● **Dataset entries**:
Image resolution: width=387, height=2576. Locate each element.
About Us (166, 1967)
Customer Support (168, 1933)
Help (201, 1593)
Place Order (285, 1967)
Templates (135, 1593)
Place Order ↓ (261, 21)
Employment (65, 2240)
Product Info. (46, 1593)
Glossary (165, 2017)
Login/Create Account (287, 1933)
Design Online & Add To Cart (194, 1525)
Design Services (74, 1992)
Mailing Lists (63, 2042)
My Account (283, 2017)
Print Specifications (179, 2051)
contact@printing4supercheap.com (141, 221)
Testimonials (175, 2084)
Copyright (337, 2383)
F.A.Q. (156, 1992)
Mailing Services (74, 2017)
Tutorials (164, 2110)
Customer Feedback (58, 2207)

● **Exercise brief**: Render every line of the listing above as a JSON array of strings, with one string per line and blank lines omitted.

● **Exercise solution**:
[
  "Image resolution: width=387, height=2576. Locate each element.",
  "About Us (166, 1967)",
  "Customer Support (168, 1933)",
  "Help (201, 1593)",
  "Place Order (285, 1967)",
  "Templates (135, 1593)",
  "Place Order ↓ (261, 21)",
  "Employment (65, 2240)",
  "Product Info. (46, 1593)",
  "Glossary (165, 2017)",
  "Login/Create Account (287, 1933)",
  "Design Online & Add To Cart (194, 1525)",
  "Design Services (74, 1992)",
  "Mailing Lists (63, 2042)",
  "My Account (283, 2017)",
  "Print Specifications (179, 2051)",
  "contact@printing4supercheap.com (141, 221)",
  "Testimonials (175, 2084)",
  "Copyright (337, 2383)",
  "F.A.Q. (156, 1992)",
  "Mailing Services (74, 2017)",
  "Tutorials (164, 2110)",
  "Customer Feedback (58, 2207)"
]